What made you want to work with Planet Bee?
We chose to work with Planet Bee in accordance with a project we executed. My personal reason to reach out to this organization was their mission statement. We found what Planet Bee was doing to be interesting and beneficial to the environment. My project consists of a topic and a question. It is about investigating the decline of honey bees due to pesticides and finding a solution for the problem. Even though it was an assignment, we chose the topic of bees to be included in my project because of their importance in the world. I have seen on the news and personally researched that we need bees for one third of the food we eat. “Bees are responsible for pollinating about one-sixth of the flowering plant species worldwide and approximately 400 different agricultural types of plant” (Jessica Tucker).
What did you learn from your experience with Planet Bee?
At Planet Bee, we learned that there are people who care about the environment and work hard to educate people and try to make a change. It is important for our world to understand that there are matters which cannot be avoided. We decided to work with Planet Bee at large scientific events in the AT&T Park in San Francisco and at the California Academy of sciences. There, we communicated with people in order to teach them about the importance of bees and how Planet Bee is helping their situation.
Planet Bee has provided us with many new experiences and opportunities to succeed.
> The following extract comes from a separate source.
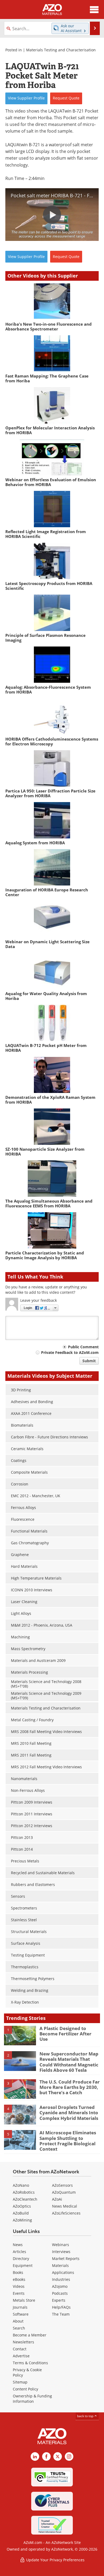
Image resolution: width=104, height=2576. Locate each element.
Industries (61, 2279)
Observing professionals doing what they love and promoting their organization is a wonderful thing to see. We have faith that we can learn to do the same if we are put in similar situations once we join the workforce. Personally, we felt like the experience we had at the science festival was something new and exciting, something that made us step out of our comfort zone. The information we were provided during the interview with two of the staff really helped jumpstart our research into the right directions.
What are you doing to help save the bees?
In order to support the bees and take initiative, we are using locally produced honey and organic foods produced by bees in order to promote their existence. We have also planted poppy flowers in our backyards in order to provide sustenance for the bees.
Interview with high school students
Why do we need bees?
- 60% say for honey and pollination.
- 10% say just for pollinating.
- 30% say for fruits and other food.
What is currently happening with the bees?
- 20% say “I don’t know.”
- 40% say they are decreasing because of diseases and disorders.
- 40% say because of pesticides.
Do you know what Colony Collapse Disorder (CCD) is?
- 50% say no.
- 40% have heard of it but do not know what it is.
- 10% say yes.
What causes CCD?
- 90% infer that it is caused by humans.
- 10% say natural causes of some sort.
Do you want to make a difference?
- 40% say no.
- 60% say yes because of how important bees are to the human food supply.
We are so grateful for students like Michael and Hesham, who take the initiative to learn more about the bee crisis and spread their knowledge among their peers. We hope to reach thousands more students in the years to come, increasing general awareness of the essential role bees play in our ecosystems and our lives. But we can't do it all on our own! Ask yourself- what can I do today to help save the bees? And healthy hives worldwide will thank you!